Ableitung oder Herleitung

»Ich stehe beim Unterschied zwischen ableiten und herleiten ziemlich auf der Leitung.«

»Bei der Ableitung – modern sagt man gerne Top-down – wird beispielsweise vorausgesetzt, dass Menschen sterbliche Wesen sind. Nun betrachtet man Platon und Aristoteles. Stellt man fest, dass sie Menschen sind, müssen sie deren generelle Eigenschaften besitzen, also sterben. Vom Übergeordneten schließt man auf das Konkrete.

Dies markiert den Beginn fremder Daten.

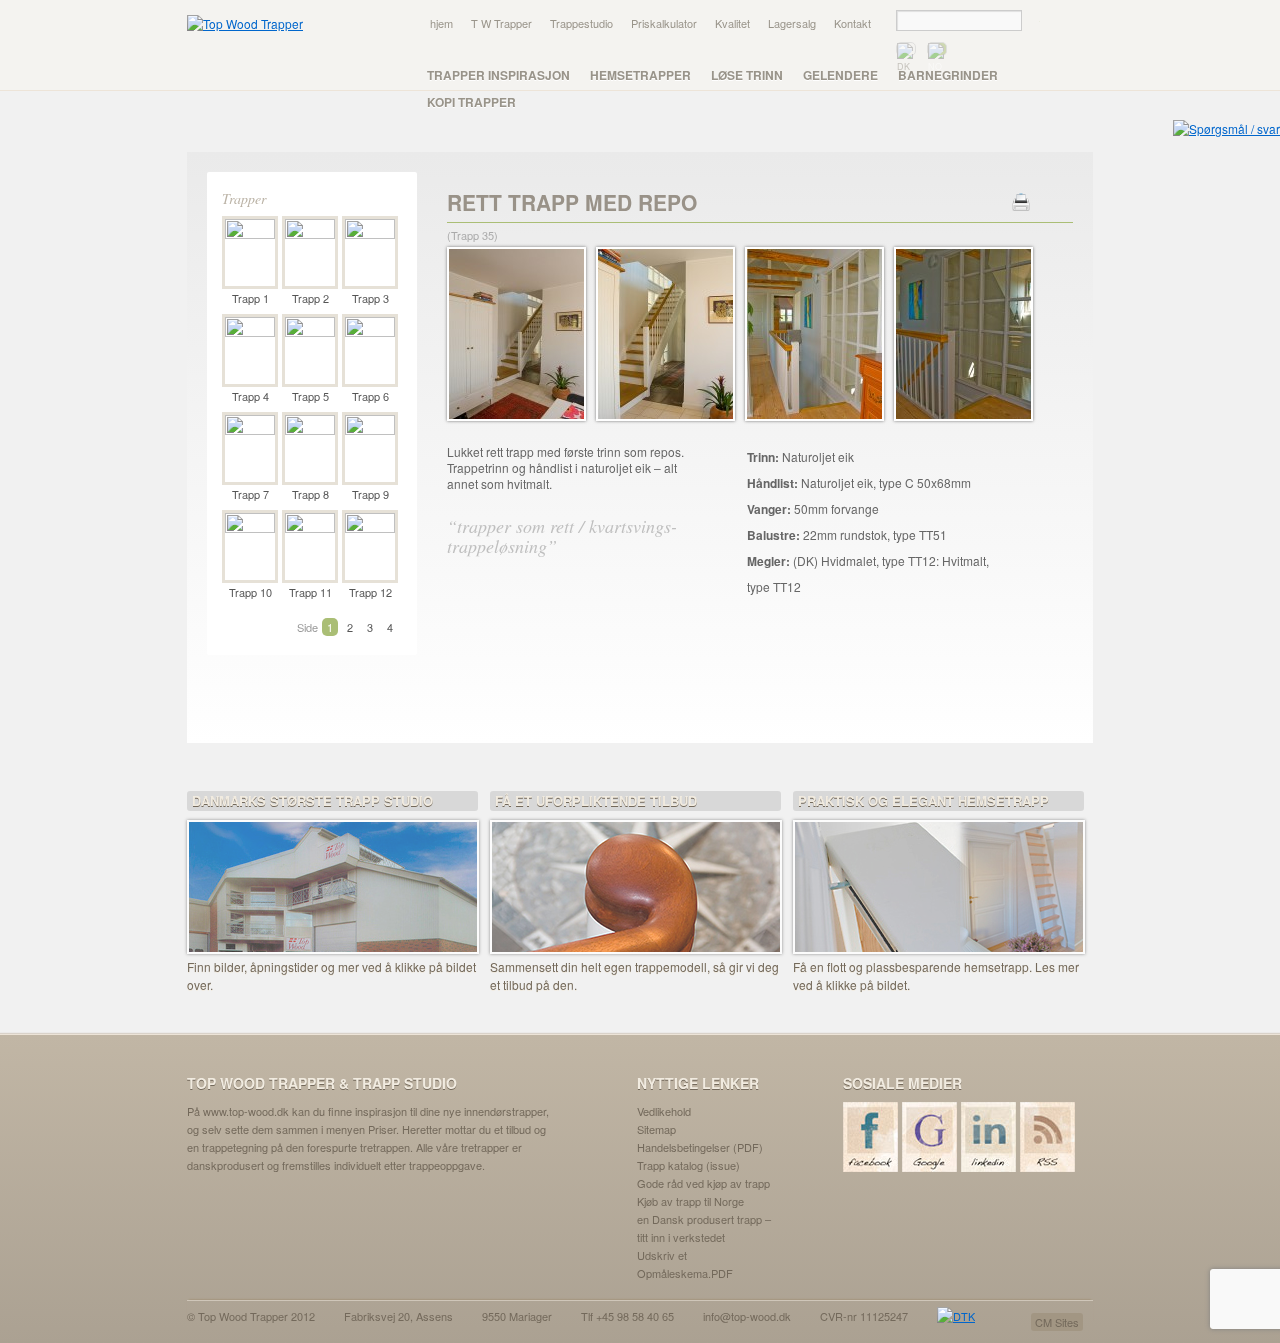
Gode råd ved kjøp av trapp (703, 1183)
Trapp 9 (370, 494)
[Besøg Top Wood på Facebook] (871, 1137)
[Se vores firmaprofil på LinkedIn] (989, 1137)
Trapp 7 (250, 494)
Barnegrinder (948, 75)
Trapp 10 (250, 592)
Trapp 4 (250, 396)
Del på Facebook (564, 660)
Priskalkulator (664, 23)
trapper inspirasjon (498, 75)
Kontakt (852, 23)
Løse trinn (747, 75)
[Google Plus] (930, 1137)
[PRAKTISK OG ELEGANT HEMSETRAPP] (938, 874)
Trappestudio (581, 23)
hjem (441, 23)
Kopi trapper (471, 102)
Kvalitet (732, 23)
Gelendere (840, 75)
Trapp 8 (310, 494)
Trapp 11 (310, 592)
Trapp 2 (310, 298)
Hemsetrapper (640, 75)
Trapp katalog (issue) (688, 1165)
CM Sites (1057, 1322)
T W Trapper (501, 23)
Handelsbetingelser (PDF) (700, 1147)
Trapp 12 (370, 592)
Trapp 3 (370, 298)
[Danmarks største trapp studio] (332, 874)
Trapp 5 (310, 396)
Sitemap (656, 1129)
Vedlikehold (664, 1111)
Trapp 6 (370, 396)
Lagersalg (792, 23)
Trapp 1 (250, 298)
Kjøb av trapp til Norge (690, 1201)
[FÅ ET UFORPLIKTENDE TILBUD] (635, 874)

Bei der Herleitung – dem Bottom-up – nimmt man Fallbeispiele für Menschen, etwa Platon, Aristoteles sowie etliche andere. Stellt man fest, dass alle starben, schließt man von den Einzelfällen auf das Gemeinsame: Menschen sind sterbliche Wesen.«

»Also gehüpft wie gesprungen.«

»Bei diesem Beispiel scheint es so. Doch denke an die Behauptung, nachts wären alle Katzen grau. Gilt diese als wahr, etwa weil sie von einer Autorität stammt, kann man auf den Einzelfall schließen. Da Lucy und Leo Katzen sind, müssen sie nachts grau sein. Man gewinnt das Wissen mühelos durch logisches Folgern.

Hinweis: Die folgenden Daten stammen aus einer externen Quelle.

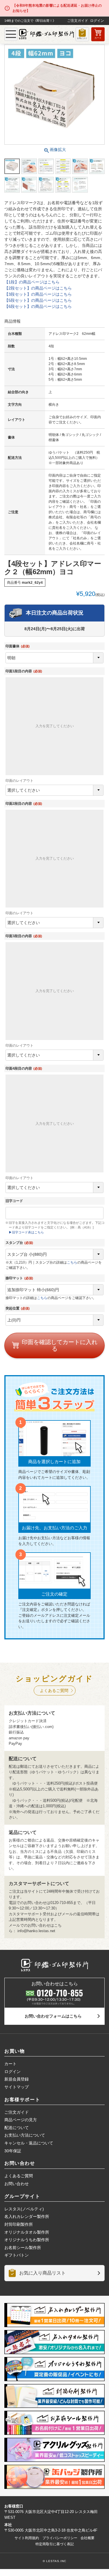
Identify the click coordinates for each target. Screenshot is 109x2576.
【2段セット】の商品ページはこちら (38, 288)
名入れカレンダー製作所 (26, 2216)
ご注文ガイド (77, 21)
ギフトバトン (16, 2255)
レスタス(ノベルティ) (24, 2209)
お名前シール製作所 (22, 2247)
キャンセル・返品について (28, 2143)
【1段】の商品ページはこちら (32, 282)
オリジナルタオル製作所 (26, 2232)
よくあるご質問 (54, 1690)
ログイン (97, 21)
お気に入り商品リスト (42, 2272)
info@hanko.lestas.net (36, 1931)
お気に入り (82, 38)
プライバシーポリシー (59, 2538)
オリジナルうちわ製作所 (26, 2239)
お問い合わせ (16, 2183)
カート (97, 38)
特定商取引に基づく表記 (54, 2544)
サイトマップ (16, 2087)
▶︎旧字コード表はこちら (26, 1232)
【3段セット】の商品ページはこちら (38, 294)
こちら (72, 1262)
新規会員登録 (16, 2079)
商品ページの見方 (20, 2119)
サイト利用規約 (27, 2538)
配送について (16, 2127)
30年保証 (12, 2151)
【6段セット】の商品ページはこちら (38, 306)
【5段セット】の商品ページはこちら (38, 300)
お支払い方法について (24, 2135)
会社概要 (87, 2538)
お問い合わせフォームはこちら (53, 2016)
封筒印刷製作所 (18, 2224)
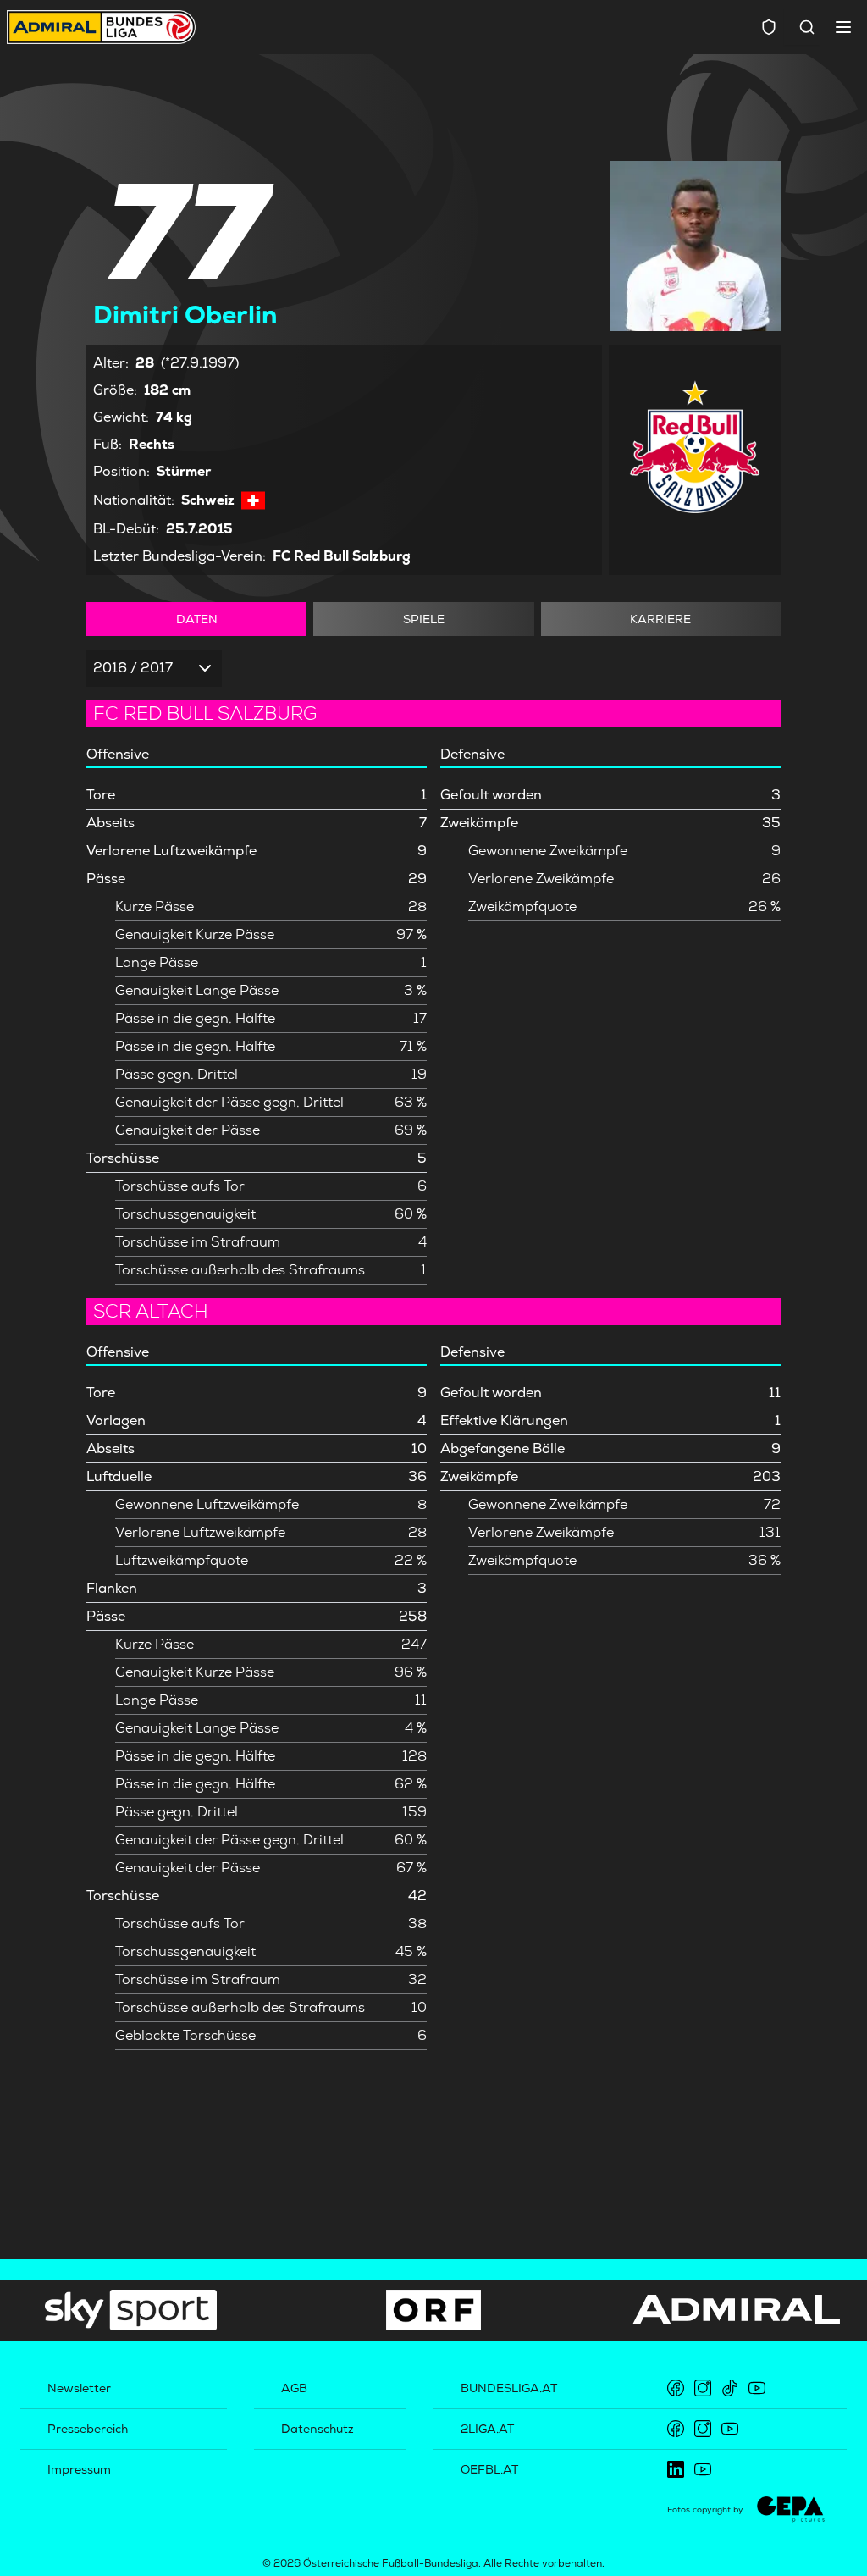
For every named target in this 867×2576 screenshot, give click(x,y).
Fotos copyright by (705, 2509)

Beim Weg der Herleitung betrachtet man die Beispiele Lucy und Leo im Tageslicht. Man stellt fest, dass das erste Untersuchungsobjekt rötlich gestreift ist, das zweite schwarz. Also wechseln zumindest diese zwei Katzen nachts die Farbe, oder sie sind nur scheinbar nachts grau. Das aber kann man durch nächtliche Beobachtung im Lichte einer Laterne prüfen. Man gewinnt Wissen durch Erfahrung.«

»Dann ist dieser Weg der bessere!«

»Er hat auch seine Schwächen. Denn zur Absicherung bedarf es vieler Beispiele. Man muss hohen Aufwand treiben. Was für Platon und Aristoteles gilt, könnte auf Methusalem nicht zutreffen. Stirbt der nicht, so reicht diese eine Ausnahme als Gegenbeweis. Da man nicht jeden Einzelfall analysieren kann, sind Schlussfolgerungen nur mehr oder minder wahrscheinlich.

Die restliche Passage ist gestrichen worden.